**Data for processing:**
________________________________________

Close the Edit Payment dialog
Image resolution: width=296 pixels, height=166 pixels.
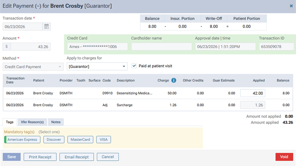(291, 6)
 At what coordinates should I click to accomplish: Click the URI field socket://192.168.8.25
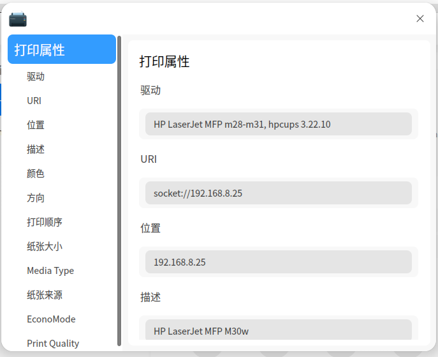pyautogui.click(x=279, y=193)
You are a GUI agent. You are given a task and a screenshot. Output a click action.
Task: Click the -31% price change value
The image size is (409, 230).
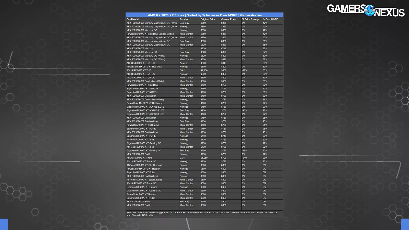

________________________________________

**Work item:** Quote exactly the lines from the one that contains "Task: Click the -31% price change value" through the end of the listing above, both ends included, leaving out the pictures.

**Problem solution:**
Task: Click the -31% price change value
The image size is (409, 230).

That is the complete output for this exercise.